Van Tuiver barely waited until Frank had closed the door. Then, with a poor effort at nonchalance, he remarked, “You know Mr. Shirley quite intimately.”
“Oh, yes,” said Sylvia.
“You—you like him very much, Miss Castleman?”
“He’s a splendid fellow,” she replied. “He’s one of the men you ought to have been cultivating.”
But the other would not be diverted for a moment. “I—I wish—pardon me, Miss Castleman, but I want you to tell me—what is your relation to him?”
“Why, really, Mr. van Tuiver——”
“I know I’ve no right—but I’m desperate!”
“But—suppose I don’t care to discuss the matter?” She was decided in her tone, for she saw that stern measures were necessary if he was to be checked.
But nothing could stop him—he was beyond mere convention. “Miss Castleman,” he rushed on, “I must tell you—I’ve tried my best, but I can’t help it! I love you—as I’ve never dreamed that a man could love. I want to marry you!”
He stopped, breathing hard; and Sylvia, off her guard, exclaimed, “No!”
“I mean it!” he declared. “I’m in earnest—I want to marry you!”
She caught herself together. She had not meant this to happen. She answered, with a tone of hauteur, “Mr. van Tuiver, you have no right to say that to me.”
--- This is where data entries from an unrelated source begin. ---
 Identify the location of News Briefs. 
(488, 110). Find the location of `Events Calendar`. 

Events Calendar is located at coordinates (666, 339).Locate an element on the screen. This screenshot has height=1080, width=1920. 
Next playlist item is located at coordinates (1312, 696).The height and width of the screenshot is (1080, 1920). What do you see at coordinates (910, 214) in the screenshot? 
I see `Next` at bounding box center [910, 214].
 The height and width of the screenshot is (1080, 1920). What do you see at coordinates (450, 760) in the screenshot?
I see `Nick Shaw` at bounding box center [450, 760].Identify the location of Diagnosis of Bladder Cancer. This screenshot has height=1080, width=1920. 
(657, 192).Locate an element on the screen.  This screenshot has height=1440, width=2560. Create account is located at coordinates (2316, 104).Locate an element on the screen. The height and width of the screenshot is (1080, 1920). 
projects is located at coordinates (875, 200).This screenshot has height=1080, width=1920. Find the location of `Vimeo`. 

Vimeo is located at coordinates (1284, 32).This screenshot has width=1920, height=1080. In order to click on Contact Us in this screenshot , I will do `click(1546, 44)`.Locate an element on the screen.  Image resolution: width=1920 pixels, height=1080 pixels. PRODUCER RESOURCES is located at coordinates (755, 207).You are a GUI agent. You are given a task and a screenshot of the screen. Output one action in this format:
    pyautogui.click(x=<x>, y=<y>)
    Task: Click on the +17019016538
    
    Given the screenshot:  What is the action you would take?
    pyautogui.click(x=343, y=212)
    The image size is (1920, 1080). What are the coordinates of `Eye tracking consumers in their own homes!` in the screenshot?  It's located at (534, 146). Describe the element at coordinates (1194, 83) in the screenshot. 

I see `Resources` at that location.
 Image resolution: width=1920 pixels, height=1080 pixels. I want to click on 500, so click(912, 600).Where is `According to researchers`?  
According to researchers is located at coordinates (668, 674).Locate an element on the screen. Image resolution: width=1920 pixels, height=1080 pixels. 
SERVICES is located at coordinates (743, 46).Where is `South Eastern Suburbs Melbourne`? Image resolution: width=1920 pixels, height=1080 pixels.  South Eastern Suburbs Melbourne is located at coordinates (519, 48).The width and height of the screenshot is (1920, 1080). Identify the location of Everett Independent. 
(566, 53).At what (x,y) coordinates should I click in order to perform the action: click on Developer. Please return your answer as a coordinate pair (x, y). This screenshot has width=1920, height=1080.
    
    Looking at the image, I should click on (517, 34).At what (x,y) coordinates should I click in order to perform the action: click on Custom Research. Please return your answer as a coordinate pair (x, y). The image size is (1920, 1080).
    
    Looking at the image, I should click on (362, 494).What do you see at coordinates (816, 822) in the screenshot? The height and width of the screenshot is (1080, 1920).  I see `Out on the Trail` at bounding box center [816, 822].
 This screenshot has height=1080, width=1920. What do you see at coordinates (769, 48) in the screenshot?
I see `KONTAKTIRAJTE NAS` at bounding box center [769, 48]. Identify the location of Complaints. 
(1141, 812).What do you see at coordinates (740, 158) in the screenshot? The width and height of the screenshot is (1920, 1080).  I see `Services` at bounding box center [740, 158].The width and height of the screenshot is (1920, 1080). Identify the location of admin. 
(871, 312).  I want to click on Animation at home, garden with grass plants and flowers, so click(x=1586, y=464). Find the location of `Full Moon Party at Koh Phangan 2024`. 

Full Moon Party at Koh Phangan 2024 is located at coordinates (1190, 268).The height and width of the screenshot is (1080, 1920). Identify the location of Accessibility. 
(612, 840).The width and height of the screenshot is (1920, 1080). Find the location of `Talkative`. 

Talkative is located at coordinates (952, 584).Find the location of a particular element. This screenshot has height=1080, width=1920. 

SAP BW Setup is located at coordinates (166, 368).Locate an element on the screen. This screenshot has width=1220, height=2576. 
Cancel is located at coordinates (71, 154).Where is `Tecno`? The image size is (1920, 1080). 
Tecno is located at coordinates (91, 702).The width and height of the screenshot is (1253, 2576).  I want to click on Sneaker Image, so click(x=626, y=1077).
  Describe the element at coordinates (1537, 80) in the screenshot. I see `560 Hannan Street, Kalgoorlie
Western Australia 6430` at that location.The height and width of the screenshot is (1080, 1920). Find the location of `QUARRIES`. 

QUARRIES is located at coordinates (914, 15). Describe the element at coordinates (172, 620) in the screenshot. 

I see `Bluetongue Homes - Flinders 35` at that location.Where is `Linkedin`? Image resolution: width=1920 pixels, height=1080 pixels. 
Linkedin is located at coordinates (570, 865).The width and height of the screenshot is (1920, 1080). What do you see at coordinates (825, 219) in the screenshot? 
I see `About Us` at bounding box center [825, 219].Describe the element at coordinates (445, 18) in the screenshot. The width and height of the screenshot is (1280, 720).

“But why not? I am making you an offer of marriage. You must understand. I mean it.”
“I am able to believe that you mean it; but that is not the point. You have no right to ask me to marry you, when I have refused you my friendship.”
There was a pause. He sat staring at her in pitiful bewilderment. “I thought,” he said, “this was more serious.” And then he stopped, reading in her face that something was wrong. “Isn’t an offer of marriage more serious than one of friendship?” he inquired.
“More serious?” repeated Sylvia. “More important, you mean?”
“Exactly.”
“More attractive, that is?” she suggested.
“Why—yes.”
“In other words, Mr. van Tuiver, you thought that a man with so much money might be accepted as a husband when he’d been rejected as a friend?”
“Why—not exactly that, Miss Castleman——”
But Sylvia hardly heard his denial. A wave of annoyance, of disgust, had swept over her. She rose to her feet. “You have justified my worst opinion of you!” she exclaimed.
“What have I done?” he cried, miserably.
“It isn’t what you’ve done, as I’ve told you before—it’s what you are, Mr. van Tuiver. You are utterly, utterly impossible, and I’m furious with myself for having heard what you have just said to me.”
“Miss Castleman! I beseech you——”
But she would not hear him further. She could not endure his presence. “There is no use saying another word,” she declared. “I will not talk to you. I will not know you!”
The madness of love was upon him; he held out his hands imploringly. But she repelled him with blazing eyes. “You must go!” she said. “Go at once! I will not see you again—I positively forbid you to come near me.”
He tried twice to speak, but each time she stopped him, crying, “Go, Mr. van Tuiver!” And so at last he went, almost crying with humiliation and distress, in his agitation forgetting his hat and gloves. So furious was Sylvia that she shut the door, and fell on the sofa weeping.
When she came to look back on it, she was amazed by her vehemence. It could not have been the manner of the proposal, for he had been insufferable many times before, and she had managed to take a humorous view of it. Had it perhaps been seeing him in opposition to Frank which had fired the powder mine of her rage? Was it that jealousy of his power, of which she had spoken? Or was it the protective instinct with which Nature had endowed her maidenhood—that she could jest with him while he was seeking her friendship, but was convulsed with anger when he spoke to her of love?